If you possess stocks in a successful company whose earnings, relative to the market, are expected to continue growing at an above-average rate, you’ve got yourself some growth stocks. Rather than yielding a super high income, growth stocks tend to increase in capital value. There’s a lot of hype surrounding these special (and pricey!) stocks; and it’s for good reason. They typically have impressively high price-to-earnings ratios. In most cases, the company would prefer to reinvest retained earnings in capital projects, so it’s not typically common for growth stocks to pay dividends. Instead, growth investors tend to receive returns from future capital appreciation. The return makes it worthwhile, but be prepared to pay top dollar to get involved in the growth game.

Philip Fisher, a pioneer in growth investing, wrote a book in which he spends an entire chapter urging readers to purchase shares of superbly managed growth companies - specifically technology companies. The pace of change in the tech sector creates an environment that’s ripe for disruptive innovations. Fun fact: Fisher started out as a value investor! His style evolved following lessons learned in the 1929 stock crash. He learnt the hard way that over time, a well-selected growth stock would substantially outperform a statistical bargain. Fisher emphasized, repeatedly throughout his career, the value of long term investing.

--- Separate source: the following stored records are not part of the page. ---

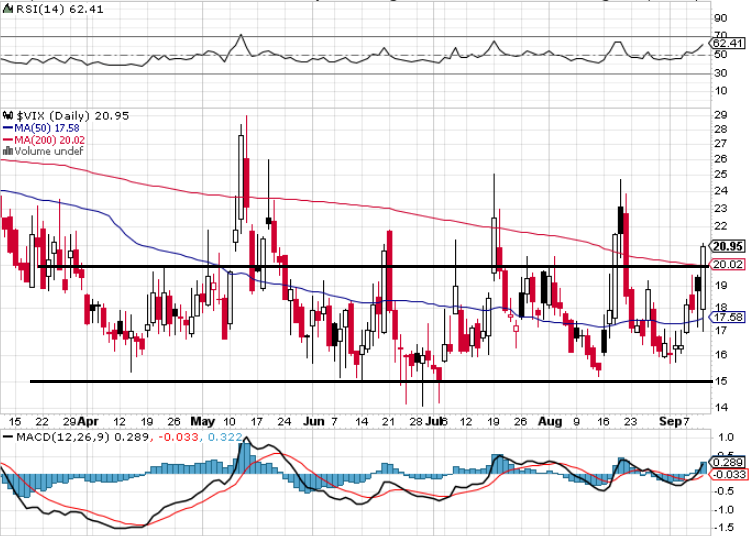Viewport: 754px width, 536px height.
Task: Click the Apr label on date axis
Action: (x=88, y=422)
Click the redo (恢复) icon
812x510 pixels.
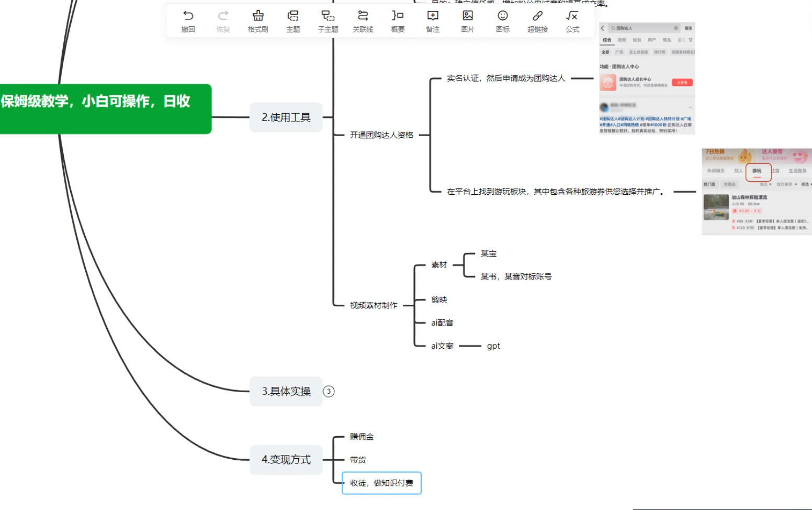click(x=223, y=16)
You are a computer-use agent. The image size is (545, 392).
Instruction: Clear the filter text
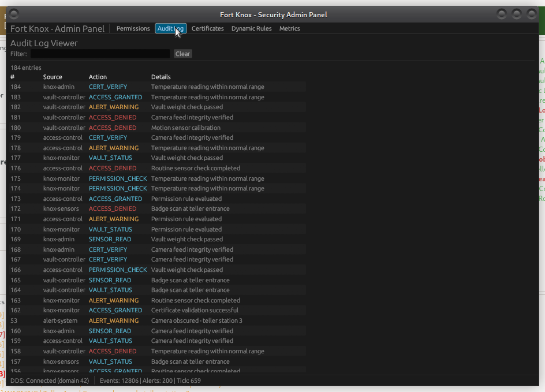coord(182,53)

Other Types of Growth Investing

Growth Mutual Funds

Growth mutual funds are best characterized by their laser focus on capital appreciation. As with growth stocks, dividend payout is a rarity, so if that’s what you’re after - keep walking. You’ll also require a holding period of five to ten years; so make sure your time horizon allows for that. Portfolios would consist of companies with above-average growth in earnings - that of which would be reinvested into things like acquisitions, expansion, research and development, etc. Growth funds are for the risk-hungry. The potential is high but the risk may be higher, so make sure you have the stomach for it before investing.

Growth Dividends

Growth stock dividends are ideal for those who find the predictability of dividend-paying companies boring, but whose risk tolerance is not particularly high enough to experiment with the more volatile companies. Growth stock dividends offer an appealing combination - the security of a consistent dividend along with the excitement of an increasing stock price. Dividend growers represent a group of companies who reinvest part of their earnings in the business and distribute the rest to stockholders. Rising profits subsequently mean rising stock prices along with rising dividends.


Growth Investor Resources

Growth Investing Software

HGSI Investment Software: with its easy-to-interpret visual presentation and broad range of technical tools, this software performs comparative analyses of many groups of securities.

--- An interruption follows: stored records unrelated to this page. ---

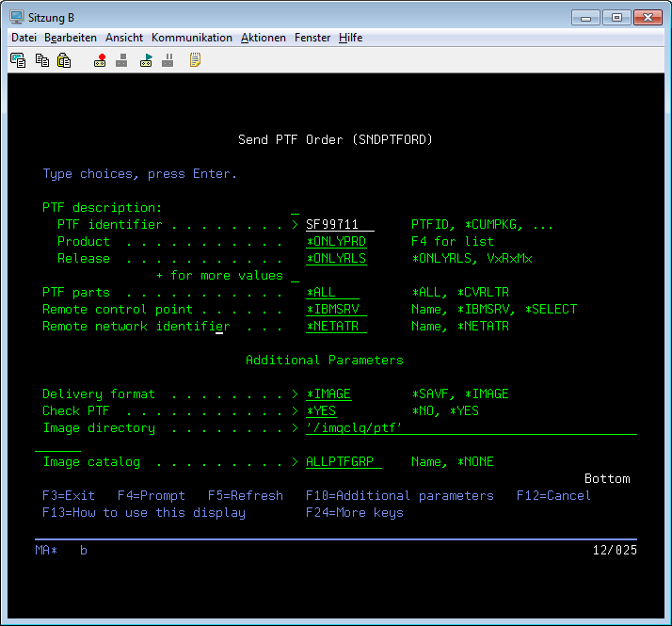672x626 pixels.
Task: Click the pause macro icon
Action: pos(168,60)
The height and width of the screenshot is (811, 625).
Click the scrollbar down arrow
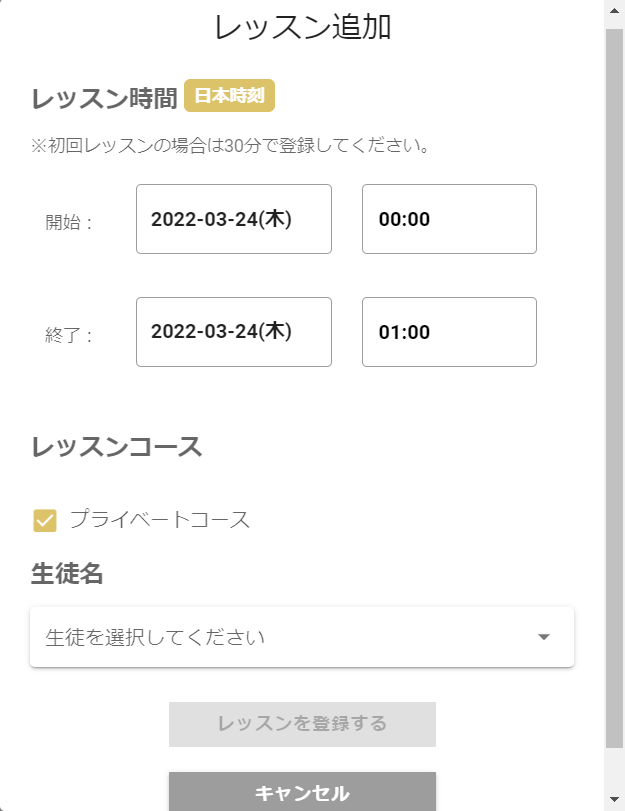[x=615, y=800]
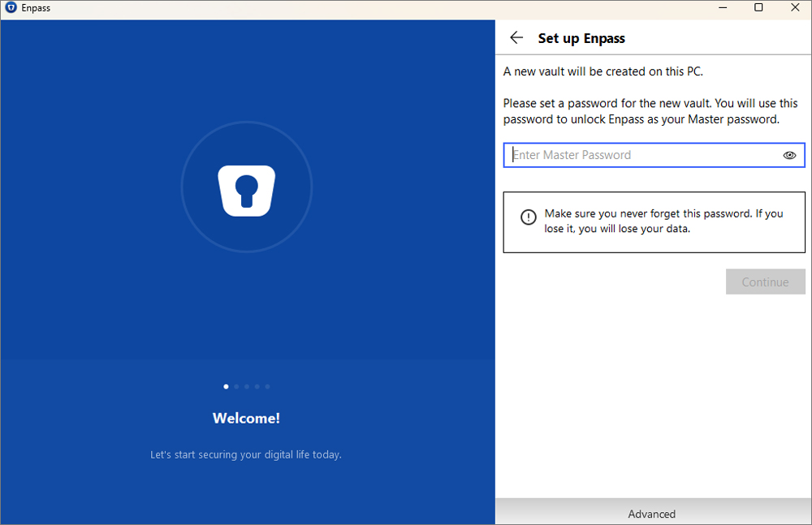This screenshot has height=525, width=812.
Task: Click the securing your digital life tagline
Action: pyautogui.click(x=246, y=454)
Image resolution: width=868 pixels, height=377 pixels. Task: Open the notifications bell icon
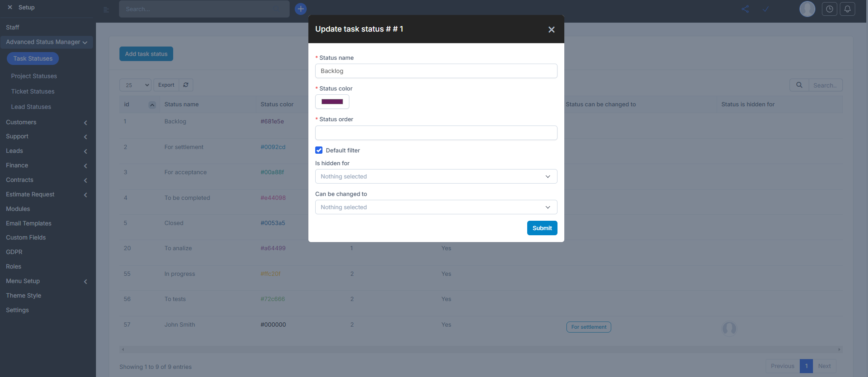pyautogui.click(x=848, y=9)
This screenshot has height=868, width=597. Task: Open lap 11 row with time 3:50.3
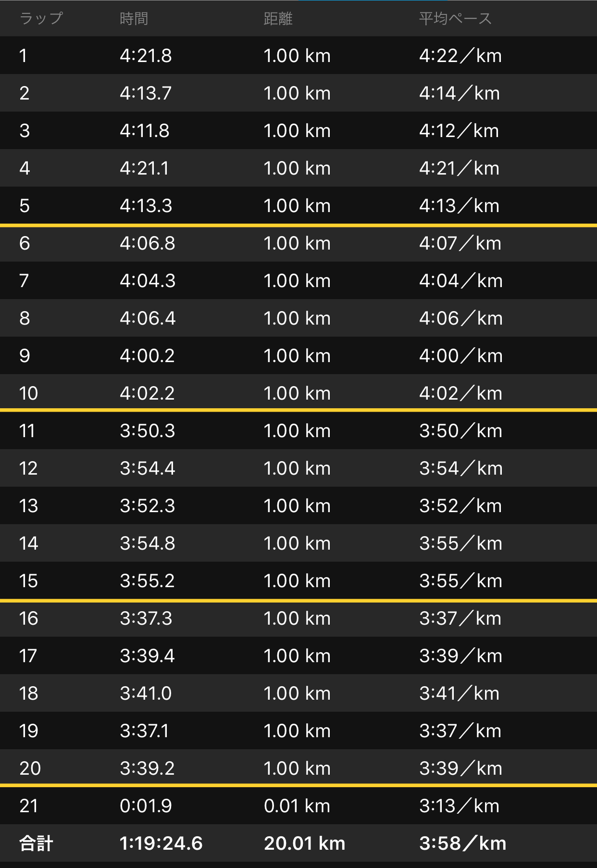(x=299, y=430)
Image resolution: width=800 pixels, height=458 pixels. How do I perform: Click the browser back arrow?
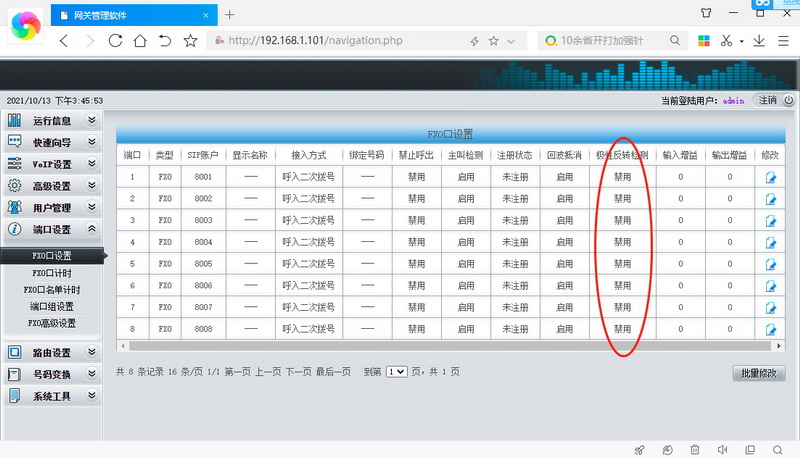(64, 41)
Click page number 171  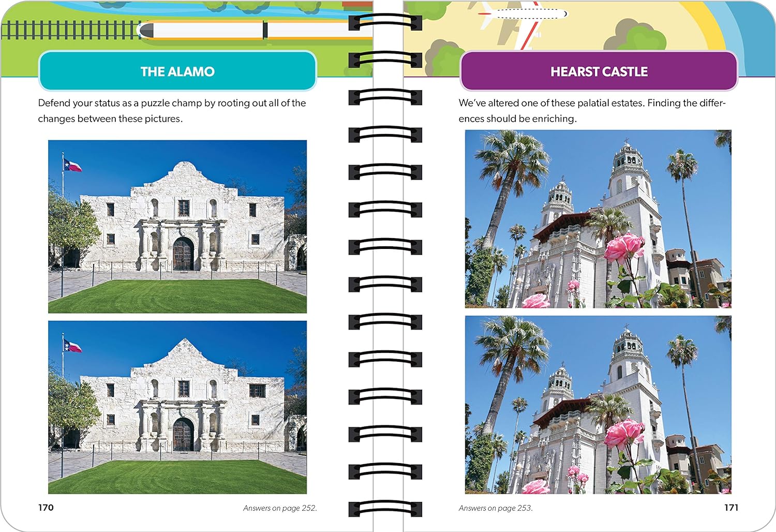[x=731, y=507]
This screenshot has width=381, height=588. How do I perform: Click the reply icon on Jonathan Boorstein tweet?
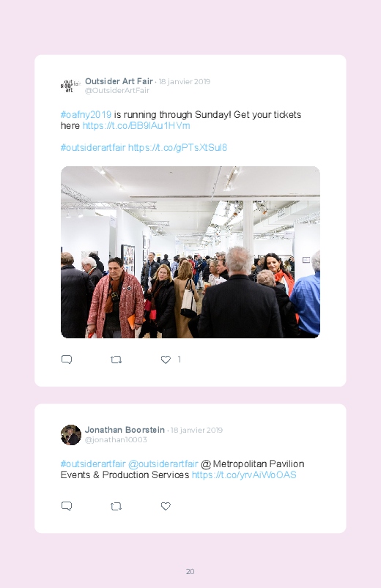tap(67, 506)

F.A.S.T. Graphs : Two subscription options are offered to allow for deeper and faster stock research.

Growth Investing Books

Here are some must-reads if you’re serious about getting into the growth investing game.

Benjamin Graham and the Power of Growth Stocks: Lost Growth Stock Strategies from the Father of Value Investing

Common Stocks and Uncommon Profits and Other Writings

Beating the Street


Growth Investing Indicators

Brand New Technology

Brand new technologies tend to be unproven, and growth companies spend a lot of money on development and ramping up production.

Crazy PE Ratios

Growth stocks typically have super high PE ratios . A company has worth beyond its earnings and its important to balance intrinsic value against the money the company makes. Future potential should also be priced in.

Bump in the Growth Story

It’s inevitable that all growth stories will eventually fizzle out. Like a pendulum, the market is forever swinging. When growth comes to a halt, a more realistic per share price for the stock settles in. There are two possible outcomes here: either the company is now correctly valued (and was grossly overrated in the past) or the company is currently under-valued and poised for a strong rebound in the near future.